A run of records
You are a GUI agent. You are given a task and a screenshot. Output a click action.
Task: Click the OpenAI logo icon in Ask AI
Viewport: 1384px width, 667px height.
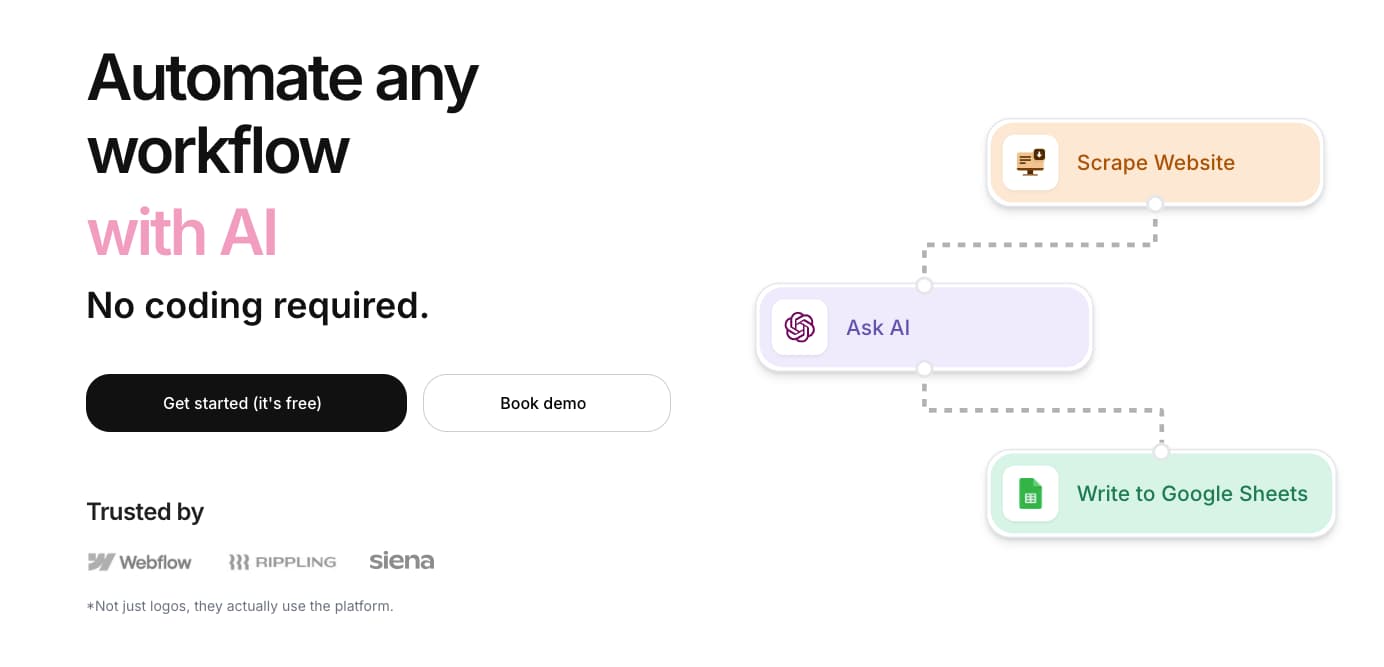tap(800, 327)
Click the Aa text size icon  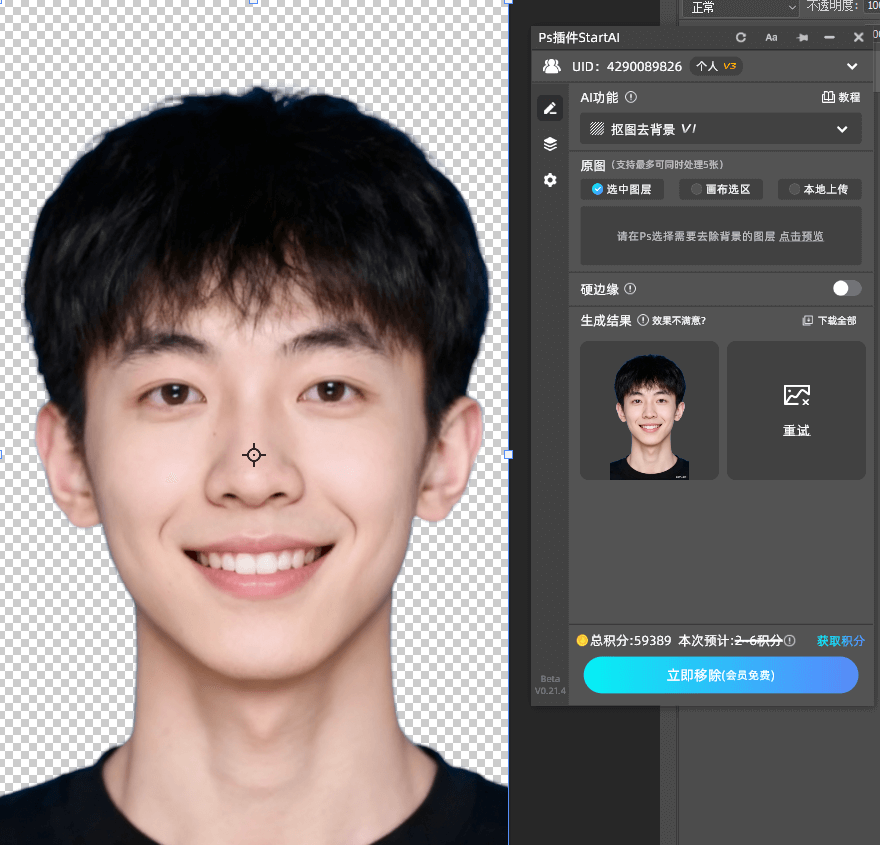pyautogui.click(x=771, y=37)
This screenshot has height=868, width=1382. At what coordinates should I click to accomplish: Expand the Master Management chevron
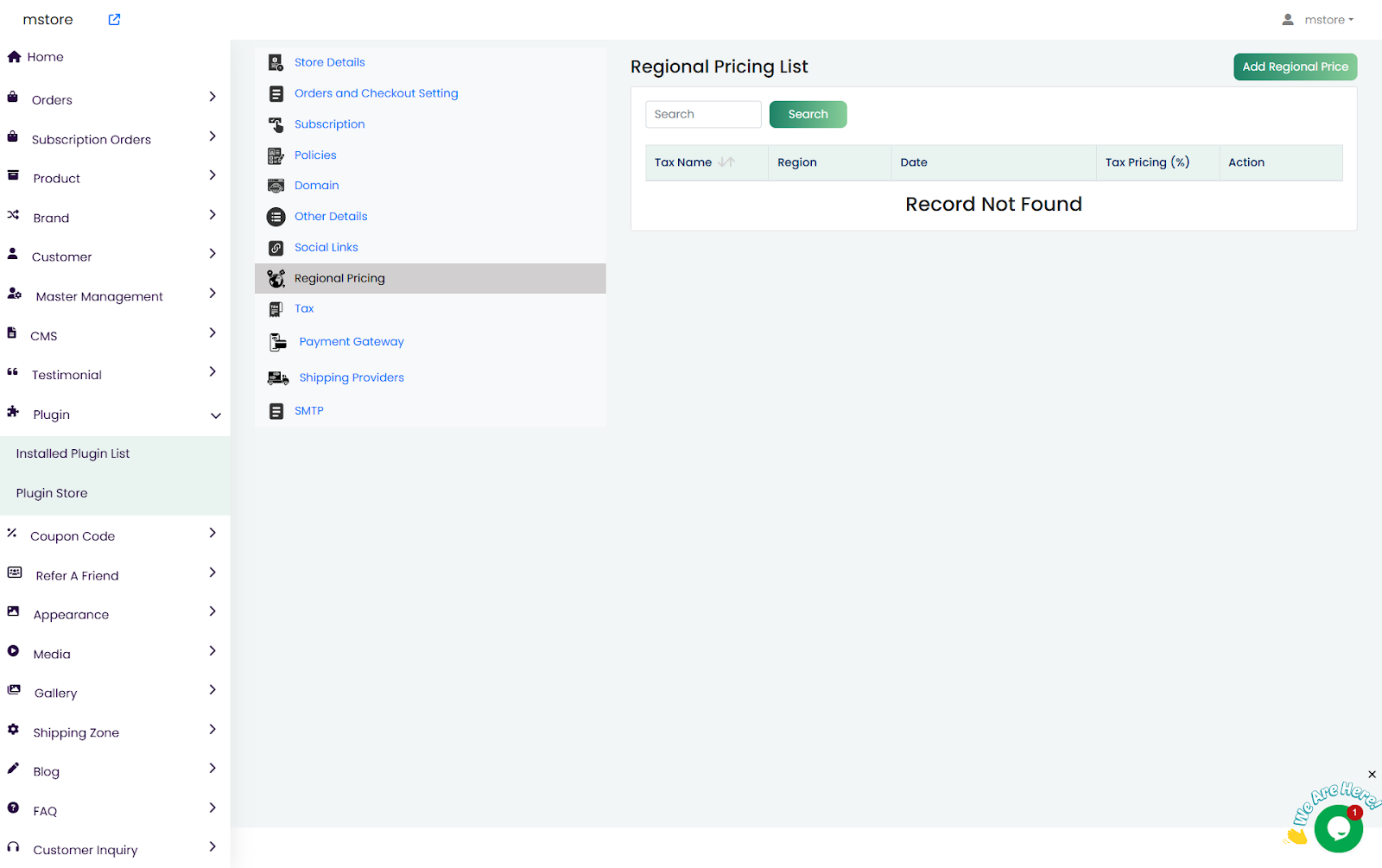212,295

PROBLEM REQUIREMENTS
Could you copy out the stretch from the line containing "This screenshot has" through the end of the material, requests included, shifting every click coordinate in the answers up by 38 and leaving out the pictures?

FINAL RESULT
This screenshot has height=868, width=1382. At what coordinates should I click to accomplish: Expand the Master Management chevron
250,333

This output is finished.